Poco después, el escenógrafo Rodolfo Da Costa agradeció su premio y acusó de traición a Percovich: “Cuando estuvimos el otro día frente a la Intendencia, me sentí muy raro gritando ‘Ni un paso atrás’ a una Intendencia supuestamente socialista. Yo soy de los sesenta, viví muchas cosas, soy frenteamplista desde 1971, y me duele muchísimo que el señor Martínez no tenga idea de qué es la cultura y que haya nombrado a esta persona. Cuando sufrimos una traición duele, y si la traición viene de nuestras filas duele mucho más. No tengo otra expresión para con esta señora que decir que nos traicionó, porque no cumplió con lo que se había impuesto en las anteriores administraciones. El intendente y la directora de Cultura nos han traicionado a todos. ¡Viva el teatro!” (aplausos).
El director de Liberaij apartamento 9, José María Novo, agradeció el Florencio al Elenco en sintonía con la idea de la traición instalada por Da Costa: “SUA y FUTI esperaban que nuestros candidatos cumplieran con lo que prometían.

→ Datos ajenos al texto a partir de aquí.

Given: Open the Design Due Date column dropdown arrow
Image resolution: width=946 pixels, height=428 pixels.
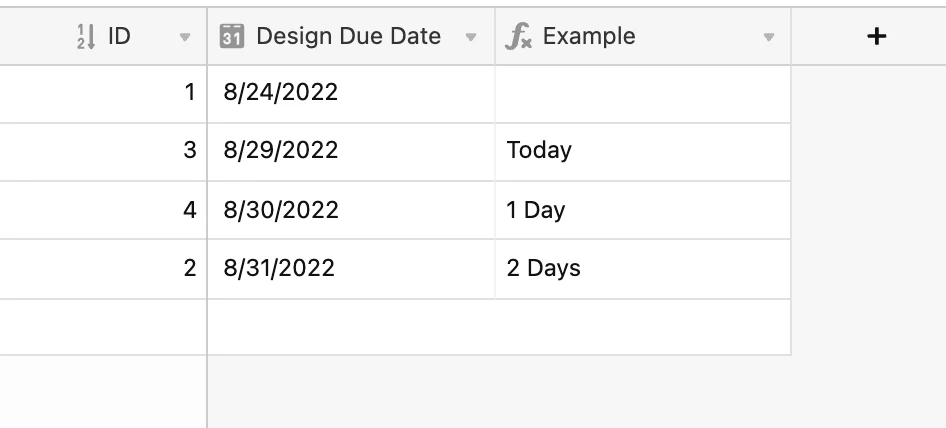Looking at the screenshot, I should click(x=471, y=37).
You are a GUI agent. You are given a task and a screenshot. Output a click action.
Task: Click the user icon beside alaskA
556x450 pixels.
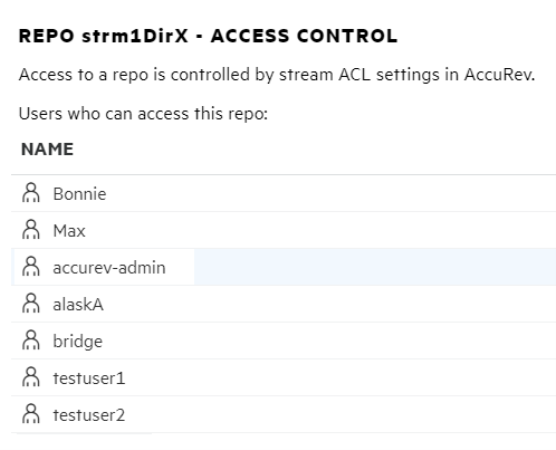(31, 304)
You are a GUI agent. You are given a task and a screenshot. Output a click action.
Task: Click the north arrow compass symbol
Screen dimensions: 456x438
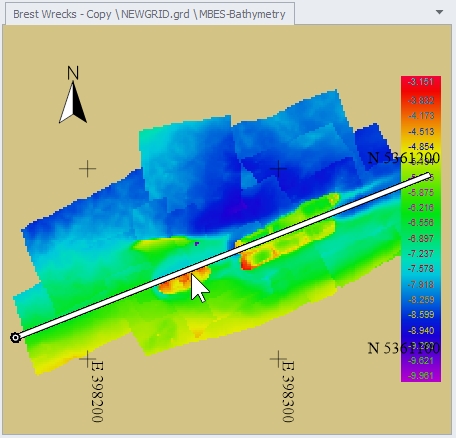click(x=73, y=94)
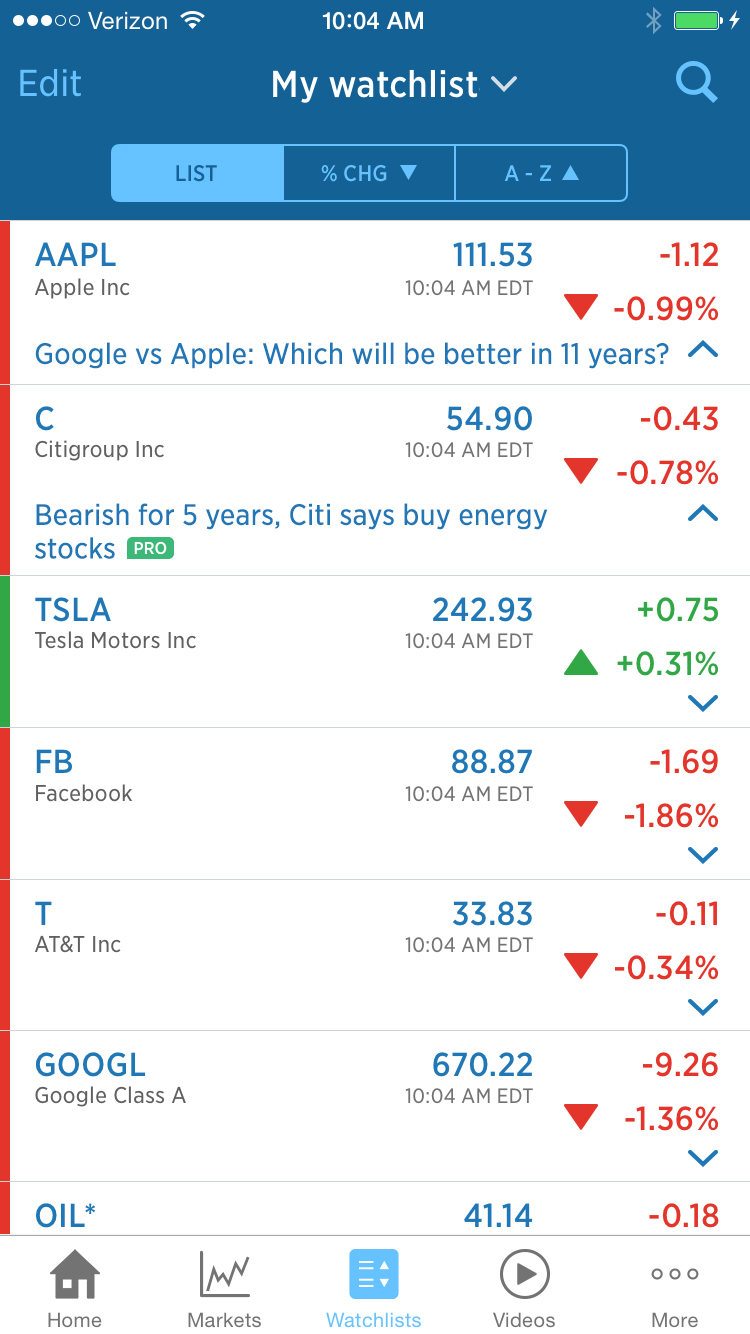The width and height of the screenshot is (750, 1334).
Task: Tap the Watchlists icon in bottom bar
Action: (x=374, y=1275)
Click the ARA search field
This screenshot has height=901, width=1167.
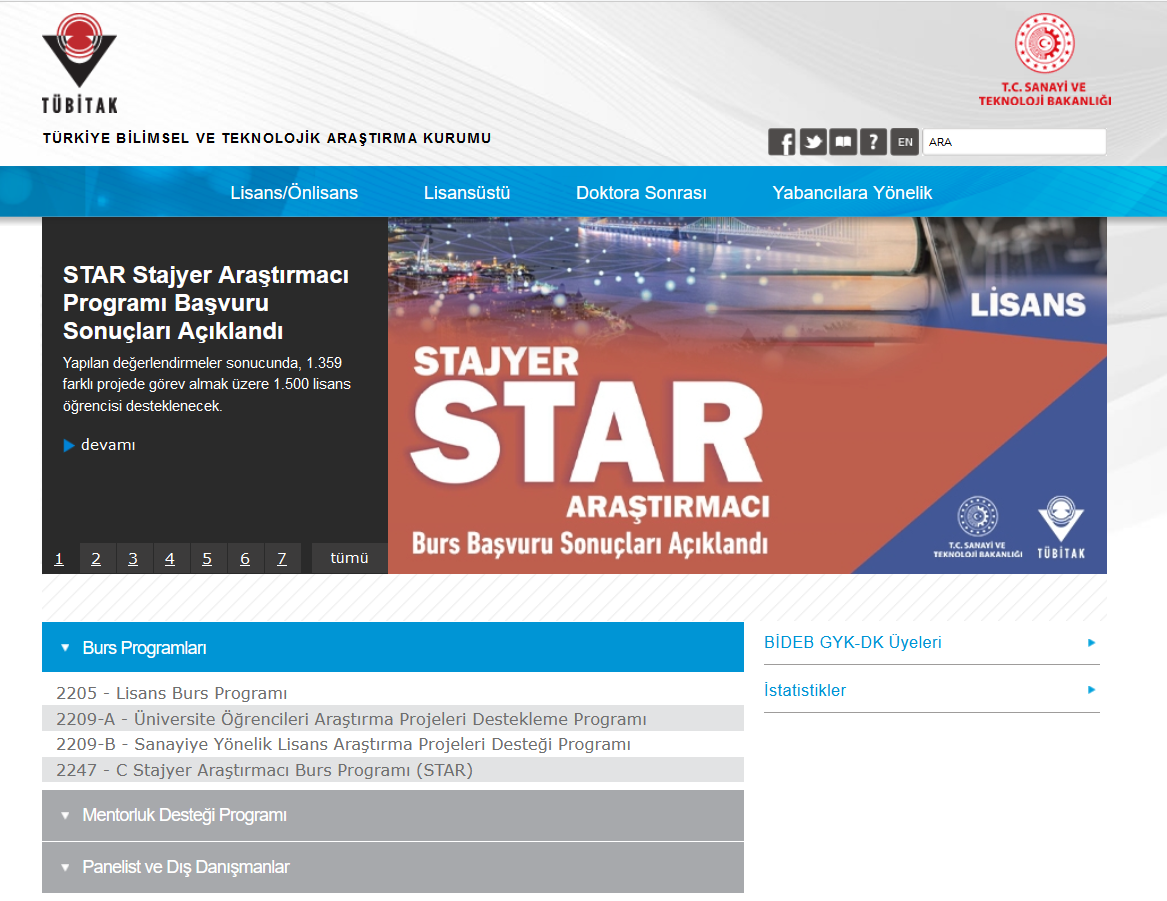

En la campaña y en el programa que votó la mayoría de los montevideanos, Daniel Martínez prometió fortalecer el PFA. Si nos empiezan a mentir cuando todavía no empezaron a hacer nada, es un peligro. Una traición desde adentro es peor. Mis maestros me enseñaron algo que se llama ética. Si tenés que tomar una medida que perjudica a tu gremio, es mucho más sencillo renunciar”.
Reclamo ilustre.
El director y dramaturgo Dino Armas fue reconocido por el cincuentenario de su carrera, y su obra Sus ojos se cerraron triunfó en todos los rubros de Comedia: Espectáculo, Dirección (Daniel Romano), Actriz (Susana Castro) y Actor (Jorge “Coco” Echagüe). En su alocución, se quejó del desinterés del teatro oficial e independiente por su obra y protestó por no haber sido declarado ciudadano ilustre. “Son 50 años de trabajo no apoyado por las grandes instituciones: ni la Comedia ni El Galpón ni el Circular ni La Gaviota, sino por teatros chicos y cooperativas de actores en los 19 departamentos formados porque les gustaban mis textos. También en el exterior hubo quien supo reconocer esta dramaturgia, no tan reconocida por los mismos críticos de la franja más intelectualoide que sigue negando el teatro popular. Gracias a esa gente que apoyó siempre a Dino Armas, que tuvo una ética y una conducta durante toda la vida. Y gracias a la Federación Autónoma de la Carne del Cerro, que juntando firmas le llevó un expediente a la Intendencia para que me declarara ciudadano ilustre, expediente que desde principios de año debe estar en un cajón de Martínez o de Percovich”, concluyó entre aplausos y risotadas.
La actriz Nidia Téllez, distinguida con el premio Ciro Scoseria a la Trayectoria, destacó en el podio al teatro independiente uruguayo y su aporte a la cultura. “Ahora no alcanza con el apoyo de cuatro o cinco quijotes. Ahora necesitamos una política cultural. Eso lo aprendí a sangre y fuego y con el ejemplo. ¡Toda lucha por la defensa del teatro es una lucha por la defensa de la cultura! Y tiene que ser siempre, y absolutamente siempre, bien recibida. Aunque nos estemos equivocando o no pensemos lo mismo, tenemos que tratar de comprenderla. Compañeros, el año que viene estaremos en la calle pero igual tendremos una hermosa temporada 2016. ¡Viva el teatro!”.
Myriam Gleijer, actriz de Cocinando con Elisa, apeló a la síntesis: “Por el PFA, con FUTI y con SUA, ¡ni un paso atrás!”. En tanto, Carbajal volvió al micrófono para agradecer los apoyos del Teatro Solís, su directora Daniela Bouret, el Ministerio de Educación y Cultura, el Instituto Nacional de Artes Escénicas y la Unión Europea. Anunció además que la ACTU entregará una medalla de honor al ex director del Departamento de Cultura, Héctor Guido, y a la ex intendenta Ana Olivera, “por todo el apoyo que nos brindaron durante el anterior período”.